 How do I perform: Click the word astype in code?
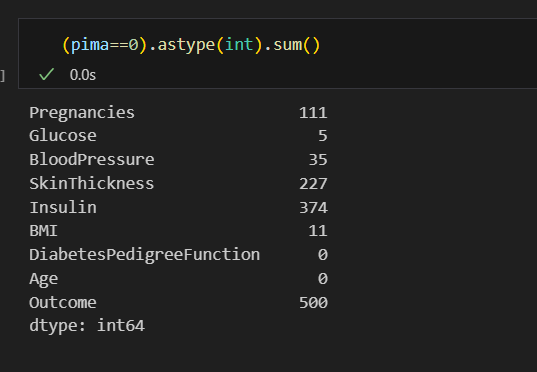pos(186,45)
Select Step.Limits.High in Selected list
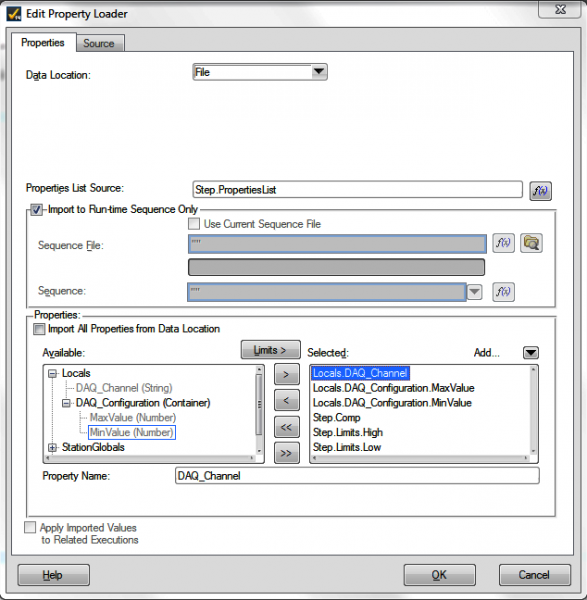 point(348,432)
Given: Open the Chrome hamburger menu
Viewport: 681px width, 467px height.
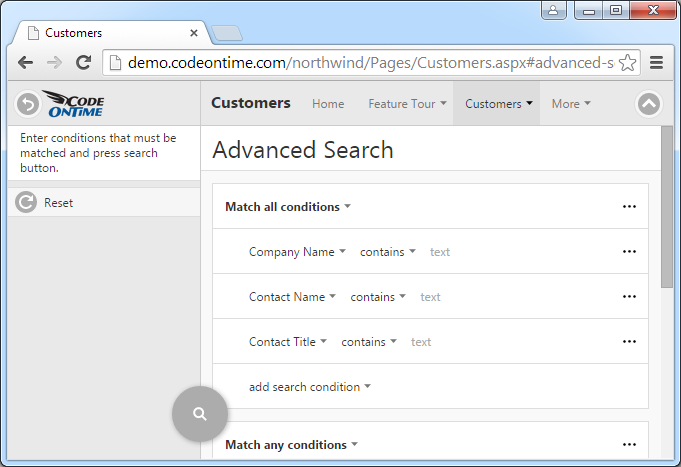Looking at the screenshot, I should [657, 62].
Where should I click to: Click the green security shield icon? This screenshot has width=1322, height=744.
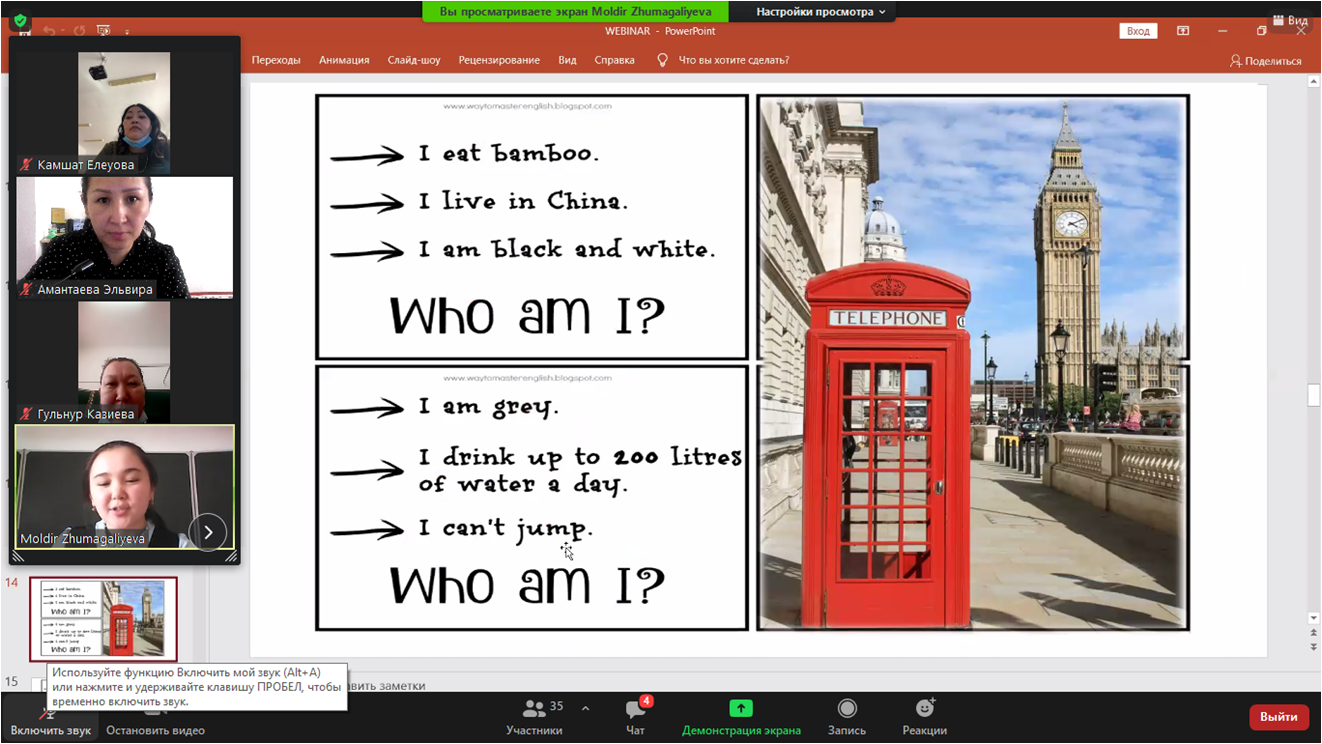(x=20, y=20)
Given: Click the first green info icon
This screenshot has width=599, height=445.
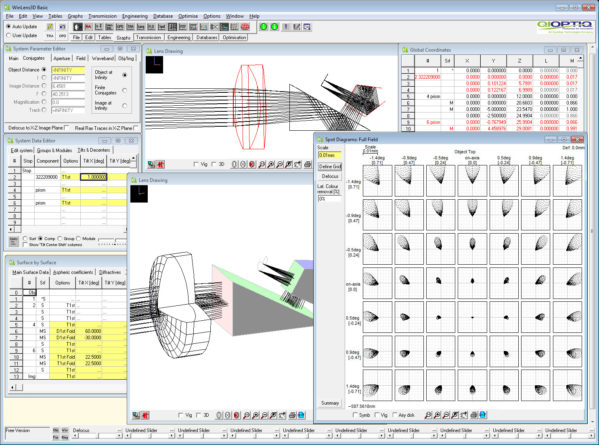Looking at the screenshot, I should pos(264,27).
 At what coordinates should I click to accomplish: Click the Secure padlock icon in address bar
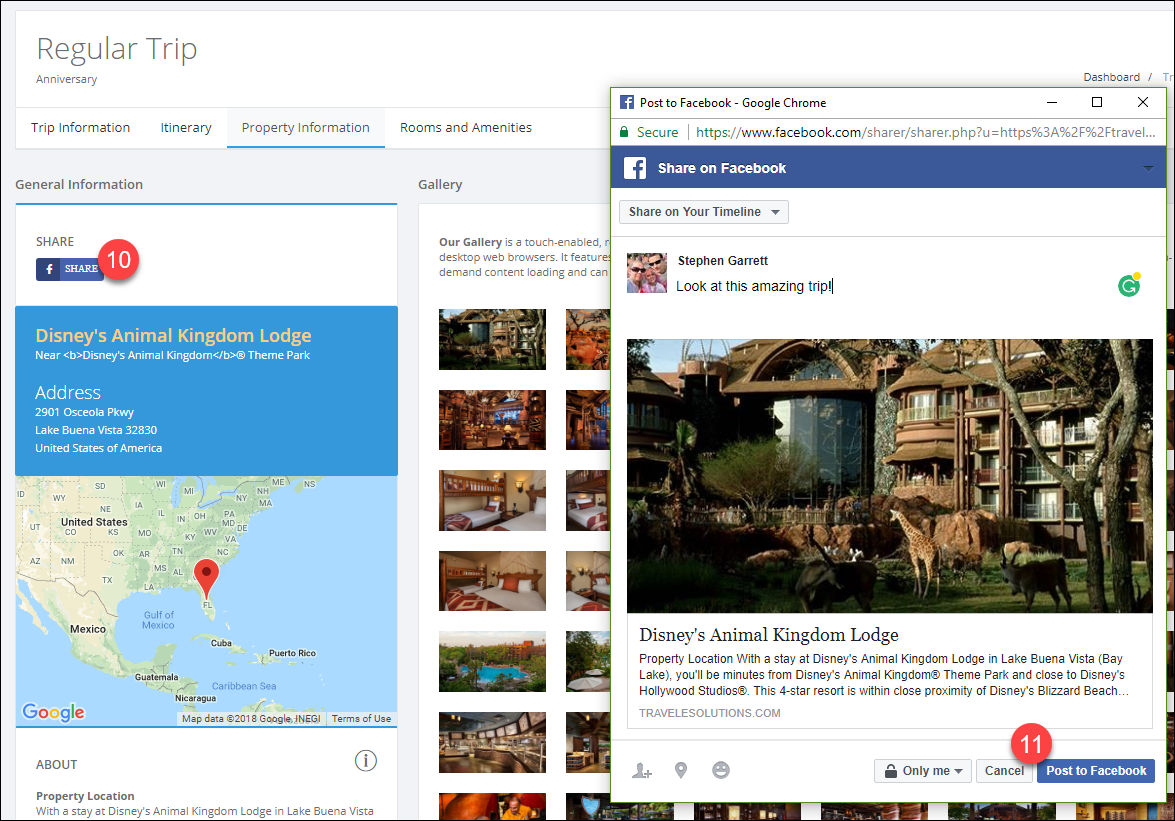(x=626, y=131)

^^^^^^^^

REQUIRED ACTION
Verbatim copy without images: write the records above out in full.

RESPONSE AREA
 How do I perform: Click the word astype in code?
pos(186,45)
Select Step.Limits.High in Selected list
 point(348,432)
Given: Open the Chrome hamburger menu
Viewport: 681px width, 467px height.
Looking at the screenshot, I should [657, 62].
Where should I click to: Click the green security shield icon? This screenshot has width=1322, height=744.
(x=20, y=20)
Given: Click the first green info icon
This screenshot has width=599, height=445.
Looking at the screenshot, I should pos(264,27).
 At what coordinates should I click to accomplish: Click the Secure padlock icon in address bar
(x=626, y=131)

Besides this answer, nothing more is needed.